-- Start Passage shown --

Almost 80 years after his death, Derek and Clemmie Cole still remember their big brother Harry. Much time has passed since they saw him for the last time, but he’s nonetheless remained in their hearts. Now, though, the pair are in for a shock. A letter dated May 26, 1940, has come into their possession – and the handwriting is unmistakable.
Harry Cole had been a private in the British Army, a member of a unit known as the Suffolk Regiment. In 1940 he and his comrades were in the coastal town of Dunkirk in the north of France. Nowadays, of course, Dunkirk is a place known far and wide because of an infamous chapter of World War II.
During the summer of 1940, British soldiers and their allies were trapped in Dunkirk, with doom appearing to be imminent. However, thanks to the efforts of both the Royal Navy and many civilians, thousands of lives were spared. The event has gone down as the stuff of legend – but not every life was spared.
In spite of the efforts of those evacuating the soldiers from Dunkirk, many fighters died before they could even get to the seaside town. Harry Cole was just one such individual, a man who was fatally wounded somewhere in Belgium. Just a few days beforehand, though, Harry had penned a letter to his family. Yet it took eight decades before it ever reached the right hands.
Harry had been one of seven boys in the Cole family. According to his younger brother Clemmie, Harry had supposedly been the family matriarch’s favorite child. As Clemmie himself explained to the website of British newspaper the Daily Mail in May 2020, “My mother had seven sons and no girls. Harry was the oldest and he was her favorite. She thought the world of him.”
Clemmie went on to describe the life that his big brother Harry had lived back before World War II got under way. “He had gone into service in a big house after he left school, but ended up joining the army,” he said. “He was posted to India before the war and was in uniform for seven years.”

-- End Passage shown --
-- Start Record set --

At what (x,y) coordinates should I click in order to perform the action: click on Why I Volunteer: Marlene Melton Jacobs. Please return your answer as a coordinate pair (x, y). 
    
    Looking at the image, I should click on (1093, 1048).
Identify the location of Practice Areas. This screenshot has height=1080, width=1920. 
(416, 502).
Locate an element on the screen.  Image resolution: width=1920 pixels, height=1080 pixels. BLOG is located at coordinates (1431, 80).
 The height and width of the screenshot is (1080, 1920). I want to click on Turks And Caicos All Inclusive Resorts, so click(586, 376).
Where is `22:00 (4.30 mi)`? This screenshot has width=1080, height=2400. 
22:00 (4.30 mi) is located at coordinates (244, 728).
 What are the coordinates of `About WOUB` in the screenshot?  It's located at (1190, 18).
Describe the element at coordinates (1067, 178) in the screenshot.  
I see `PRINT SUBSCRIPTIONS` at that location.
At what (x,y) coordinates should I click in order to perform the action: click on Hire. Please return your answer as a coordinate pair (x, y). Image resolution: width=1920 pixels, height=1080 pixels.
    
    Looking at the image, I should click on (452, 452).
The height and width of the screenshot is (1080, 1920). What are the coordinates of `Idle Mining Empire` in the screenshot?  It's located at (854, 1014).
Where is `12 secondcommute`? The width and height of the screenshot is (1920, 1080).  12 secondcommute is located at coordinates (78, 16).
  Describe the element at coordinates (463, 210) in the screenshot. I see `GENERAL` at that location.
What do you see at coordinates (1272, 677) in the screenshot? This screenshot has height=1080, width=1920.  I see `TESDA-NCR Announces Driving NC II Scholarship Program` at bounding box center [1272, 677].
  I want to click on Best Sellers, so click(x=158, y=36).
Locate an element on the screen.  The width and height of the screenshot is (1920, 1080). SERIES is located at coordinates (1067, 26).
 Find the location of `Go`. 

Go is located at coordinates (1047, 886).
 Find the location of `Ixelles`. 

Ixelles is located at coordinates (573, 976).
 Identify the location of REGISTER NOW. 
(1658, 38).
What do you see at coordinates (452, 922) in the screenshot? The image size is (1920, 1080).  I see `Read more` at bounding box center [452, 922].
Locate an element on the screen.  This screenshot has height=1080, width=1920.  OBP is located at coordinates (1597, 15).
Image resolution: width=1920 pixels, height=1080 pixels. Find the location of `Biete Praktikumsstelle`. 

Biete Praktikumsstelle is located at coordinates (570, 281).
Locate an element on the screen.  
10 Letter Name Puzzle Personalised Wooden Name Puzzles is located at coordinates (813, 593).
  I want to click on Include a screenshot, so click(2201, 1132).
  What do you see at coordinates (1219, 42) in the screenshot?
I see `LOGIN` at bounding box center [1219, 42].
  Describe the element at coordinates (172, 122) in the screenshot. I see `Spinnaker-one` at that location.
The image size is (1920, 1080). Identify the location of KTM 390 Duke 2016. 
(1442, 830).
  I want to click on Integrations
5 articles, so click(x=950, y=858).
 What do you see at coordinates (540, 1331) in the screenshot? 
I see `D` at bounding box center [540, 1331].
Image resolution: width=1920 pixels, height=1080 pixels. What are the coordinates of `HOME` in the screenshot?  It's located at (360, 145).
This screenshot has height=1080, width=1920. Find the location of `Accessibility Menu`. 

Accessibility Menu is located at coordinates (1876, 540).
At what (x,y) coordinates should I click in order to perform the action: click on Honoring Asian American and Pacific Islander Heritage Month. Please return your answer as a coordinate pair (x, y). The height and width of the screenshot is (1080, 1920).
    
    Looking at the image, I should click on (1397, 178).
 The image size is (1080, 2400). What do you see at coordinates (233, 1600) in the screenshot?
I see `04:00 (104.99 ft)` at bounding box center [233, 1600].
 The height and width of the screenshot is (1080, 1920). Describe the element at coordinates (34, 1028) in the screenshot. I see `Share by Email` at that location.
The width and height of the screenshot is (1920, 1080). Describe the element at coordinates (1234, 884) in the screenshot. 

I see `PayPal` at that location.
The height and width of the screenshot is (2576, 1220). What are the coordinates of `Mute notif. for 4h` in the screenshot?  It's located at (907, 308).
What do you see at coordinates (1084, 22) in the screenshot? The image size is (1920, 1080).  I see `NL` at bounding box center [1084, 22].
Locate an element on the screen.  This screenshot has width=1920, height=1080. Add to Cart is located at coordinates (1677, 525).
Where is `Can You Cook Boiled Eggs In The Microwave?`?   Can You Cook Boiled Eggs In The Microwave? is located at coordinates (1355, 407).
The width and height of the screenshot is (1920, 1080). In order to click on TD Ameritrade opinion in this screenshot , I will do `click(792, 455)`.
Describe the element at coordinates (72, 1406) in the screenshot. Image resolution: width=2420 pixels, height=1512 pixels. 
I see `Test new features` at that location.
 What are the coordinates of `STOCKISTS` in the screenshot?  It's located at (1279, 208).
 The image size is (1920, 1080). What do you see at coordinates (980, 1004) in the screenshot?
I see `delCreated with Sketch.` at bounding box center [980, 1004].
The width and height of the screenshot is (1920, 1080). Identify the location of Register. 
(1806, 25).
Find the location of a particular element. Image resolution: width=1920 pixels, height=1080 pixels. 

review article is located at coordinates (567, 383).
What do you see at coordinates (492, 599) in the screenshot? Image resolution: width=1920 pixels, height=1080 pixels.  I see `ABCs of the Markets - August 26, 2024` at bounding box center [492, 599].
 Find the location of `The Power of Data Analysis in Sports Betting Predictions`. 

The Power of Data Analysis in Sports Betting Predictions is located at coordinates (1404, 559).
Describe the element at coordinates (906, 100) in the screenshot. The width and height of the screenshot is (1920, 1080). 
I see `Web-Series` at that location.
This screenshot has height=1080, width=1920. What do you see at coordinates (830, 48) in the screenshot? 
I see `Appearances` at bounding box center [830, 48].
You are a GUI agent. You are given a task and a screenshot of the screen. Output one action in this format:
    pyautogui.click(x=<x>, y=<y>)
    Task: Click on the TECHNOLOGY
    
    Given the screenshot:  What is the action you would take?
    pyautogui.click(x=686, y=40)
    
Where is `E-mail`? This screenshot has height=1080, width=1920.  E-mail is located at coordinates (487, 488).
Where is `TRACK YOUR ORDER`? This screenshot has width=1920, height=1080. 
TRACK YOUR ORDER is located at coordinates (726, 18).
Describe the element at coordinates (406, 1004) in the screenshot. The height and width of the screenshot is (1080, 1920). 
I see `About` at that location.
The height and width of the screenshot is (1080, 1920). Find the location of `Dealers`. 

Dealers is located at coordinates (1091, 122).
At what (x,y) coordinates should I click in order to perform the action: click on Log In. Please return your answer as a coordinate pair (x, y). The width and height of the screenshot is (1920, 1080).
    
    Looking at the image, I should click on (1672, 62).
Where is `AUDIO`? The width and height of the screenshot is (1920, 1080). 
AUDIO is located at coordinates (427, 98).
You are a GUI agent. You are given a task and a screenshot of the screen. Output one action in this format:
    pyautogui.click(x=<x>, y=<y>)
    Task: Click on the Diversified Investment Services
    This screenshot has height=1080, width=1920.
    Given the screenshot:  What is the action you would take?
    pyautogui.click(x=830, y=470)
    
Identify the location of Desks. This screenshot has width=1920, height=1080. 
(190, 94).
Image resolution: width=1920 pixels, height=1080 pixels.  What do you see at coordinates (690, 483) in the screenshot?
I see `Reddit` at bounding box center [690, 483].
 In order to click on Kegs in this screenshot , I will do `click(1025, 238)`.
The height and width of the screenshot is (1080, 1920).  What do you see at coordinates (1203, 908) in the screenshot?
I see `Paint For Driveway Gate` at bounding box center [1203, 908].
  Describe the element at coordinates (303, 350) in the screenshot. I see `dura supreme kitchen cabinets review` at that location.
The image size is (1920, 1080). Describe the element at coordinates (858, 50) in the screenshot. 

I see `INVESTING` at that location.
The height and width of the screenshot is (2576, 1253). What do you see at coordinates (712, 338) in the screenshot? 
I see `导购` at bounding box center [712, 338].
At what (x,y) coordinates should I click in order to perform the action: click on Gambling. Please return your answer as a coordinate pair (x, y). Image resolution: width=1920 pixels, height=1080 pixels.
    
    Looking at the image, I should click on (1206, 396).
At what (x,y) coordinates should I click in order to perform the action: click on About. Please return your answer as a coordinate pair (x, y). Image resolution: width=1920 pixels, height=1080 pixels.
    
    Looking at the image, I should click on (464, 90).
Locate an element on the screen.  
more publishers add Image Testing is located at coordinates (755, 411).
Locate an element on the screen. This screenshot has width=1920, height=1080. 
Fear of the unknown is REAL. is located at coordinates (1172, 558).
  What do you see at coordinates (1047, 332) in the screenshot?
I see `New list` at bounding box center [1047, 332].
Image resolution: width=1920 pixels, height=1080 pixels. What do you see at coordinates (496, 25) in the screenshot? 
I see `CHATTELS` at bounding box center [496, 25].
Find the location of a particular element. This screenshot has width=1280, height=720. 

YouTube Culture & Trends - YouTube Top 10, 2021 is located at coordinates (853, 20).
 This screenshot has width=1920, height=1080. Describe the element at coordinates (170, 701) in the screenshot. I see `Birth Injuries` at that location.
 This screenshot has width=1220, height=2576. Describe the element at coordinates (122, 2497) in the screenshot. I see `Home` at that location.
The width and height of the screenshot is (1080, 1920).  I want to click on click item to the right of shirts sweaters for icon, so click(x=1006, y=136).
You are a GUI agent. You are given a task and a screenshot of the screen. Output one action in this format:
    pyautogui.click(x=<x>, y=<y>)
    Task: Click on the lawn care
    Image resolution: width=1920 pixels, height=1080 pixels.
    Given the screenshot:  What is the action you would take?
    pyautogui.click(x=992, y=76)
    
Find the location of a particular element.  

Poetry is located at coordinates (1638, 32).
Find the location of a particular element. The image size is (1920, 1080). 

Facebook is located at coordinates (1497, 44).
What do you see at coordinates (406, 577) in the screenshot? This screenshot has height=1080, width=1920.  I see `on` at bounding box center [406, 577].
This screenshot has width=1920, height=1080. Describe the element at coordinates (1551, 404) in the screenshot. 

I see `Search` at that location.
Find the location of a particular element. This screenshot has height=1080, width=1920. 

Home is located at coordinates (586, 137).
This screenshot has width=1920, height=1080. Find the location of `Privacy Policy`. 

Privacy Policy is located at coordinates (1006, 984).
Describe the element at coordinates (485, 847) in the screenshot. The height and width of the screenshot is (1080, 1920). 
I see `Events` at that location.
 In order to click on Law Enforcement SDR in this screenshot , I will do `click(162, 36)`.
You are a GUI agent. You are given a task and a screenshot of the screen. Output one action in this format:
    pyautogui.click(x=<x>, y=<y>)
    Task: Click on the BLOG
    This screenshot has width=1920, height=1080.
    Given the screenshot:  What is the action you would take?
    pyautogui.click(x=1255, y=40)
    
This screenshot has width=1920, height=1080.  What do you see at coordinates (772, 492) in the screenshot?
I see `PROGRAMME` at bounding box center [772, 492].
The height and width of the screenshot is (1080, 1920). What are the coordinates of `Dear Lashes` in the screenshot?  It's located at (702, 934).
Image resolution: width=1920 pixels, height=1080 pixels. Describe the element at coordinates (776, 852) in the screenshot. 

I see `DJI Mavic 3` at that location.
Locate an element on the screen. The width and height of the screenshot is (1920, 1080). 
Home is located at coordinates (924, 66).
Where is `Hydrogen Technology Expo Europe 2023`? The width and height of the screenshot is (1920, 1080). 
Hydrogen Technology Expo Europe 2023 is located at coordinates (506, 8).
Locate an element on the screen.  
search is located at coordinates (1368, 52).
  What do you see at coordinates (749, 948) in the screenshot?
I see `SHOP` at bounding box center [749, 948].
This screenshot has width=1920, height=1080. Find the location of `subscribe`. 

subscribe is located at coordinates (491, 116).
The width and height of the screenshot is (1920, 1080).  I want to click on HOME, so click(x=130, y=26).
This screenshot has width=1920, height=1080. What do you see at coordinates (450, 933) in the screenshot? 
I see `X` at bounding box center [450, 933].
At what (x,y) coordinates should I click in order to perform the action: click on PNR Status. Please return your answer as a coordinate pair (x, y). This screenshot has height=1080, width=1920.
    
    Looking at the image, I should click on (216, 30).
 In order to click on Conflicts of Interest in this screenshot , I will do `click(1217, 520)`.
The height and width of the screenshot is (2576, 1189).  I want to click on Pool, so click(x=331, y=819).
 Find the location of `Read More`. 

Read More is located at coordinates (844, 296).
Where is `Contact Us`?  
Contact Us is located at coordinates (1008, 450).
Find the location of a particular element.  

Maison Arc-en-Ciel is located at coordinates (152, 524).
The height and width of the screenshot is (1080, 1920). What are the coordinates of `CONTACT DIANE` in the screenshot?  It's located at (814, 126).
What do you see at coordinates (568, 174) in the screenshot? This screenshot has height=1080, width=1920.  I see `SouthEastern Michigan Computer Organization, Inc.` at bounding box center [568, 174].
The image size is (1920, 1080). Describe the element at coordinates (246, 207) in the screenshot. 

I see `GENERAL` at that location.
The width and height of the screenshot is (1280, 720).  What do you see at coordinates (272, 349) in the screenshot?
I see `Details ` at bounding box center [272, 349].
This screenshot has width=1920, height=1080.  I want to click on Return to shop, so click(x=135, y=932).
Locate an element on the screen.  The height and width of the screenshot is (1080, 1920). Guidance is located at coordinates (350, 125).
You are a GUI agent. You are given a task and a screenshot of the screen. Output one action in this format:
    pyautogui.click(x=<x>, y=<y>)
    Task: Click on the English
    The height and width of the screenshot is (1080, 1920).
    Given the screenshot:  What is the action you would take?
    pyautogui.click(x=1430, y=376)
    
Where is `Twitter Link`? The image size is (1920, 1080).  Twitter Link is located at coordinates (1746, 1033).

-- End Record set --

### Exercise 1:
In the Harry Cole passage, what date does the letter bear?
### Exercise 2:
In the Harry Cole passage, rewrite the stretch from "Harry Cole had" through "life was spared.", substituting "fellow soldiers" for "comrades".
### Exercise 3:
Resume the Harry Cole passage from where it stops.
The data is separate material, unrelated to the Harry Cole passage.

### Response 1:
May 26, 1940.

### Response 2:
Harry Cole had been a private in the British Army, a member of a unit known as the Suffolk Regiment. In 1940 he and his fellow soldiers were in the coastal town of Dunkirk in the north of France. Nowadays, of course, Dunkirk is a place known far and wide because of an infamous chapter of World War II.
During the summer of 1940, British soldiers and their allies were trapped in Dunkirk, with doom appearing to be imminent. However, thanks to the efforts of both the Royal Navy and many civilians, thousands of lives were spared. The event has gone down as the stuff of legend – but not every life was spared.

### Response 3:
After Harry had become a soldier, however, his contact with his family continued. In fact, Clemmie himself has a memory of seeing his older sibling during that period. “I can remember him coming back on leave and bringing his rifle with him,” Clemmie told the Daily Mail. “I picked it up when he put it on his bed and thought how heavy it was.”
Clemmie had learned that Harry hadn’t felt entirely comfortable in the British Army. You see, his mother explained to Clemmie that her eldest child had been a quiet young man. She believed that he despised being in the military, as it was not a lifestyle that suited a person of his nature. However, as 1939 rolled around, he wasn’t permitted to quit his position.
After all, Harry’s period of military service came during a critical and bellicose stretch of modern history. It’s true that the period between September 1939 and April the following year was later referred to as the so-called “Phony War”: it was an oasis of relative calm in the early stages of World War II. However, by May 1940, major hostilities had actively begun. Across that month, Germany managed to take control of Luxembourg, the Netherlands and Belgium.
Soon, the Germans moved towards France through the Ardennes, a forest which straddles parts of Belgium, Luxembourg and France. As they edged closer to France, German troops started hampering lines of communication between the Allies. And they ultimately squeezed their enemies towards the northern French coastline.
By the middle of May, the British were starting to consider the notion of fleeing the continent to return home. It had become clear that the Germans were headed their way and that disaster awaited. Large numbers of Allied soldiers needed to get across the English Channel to safety.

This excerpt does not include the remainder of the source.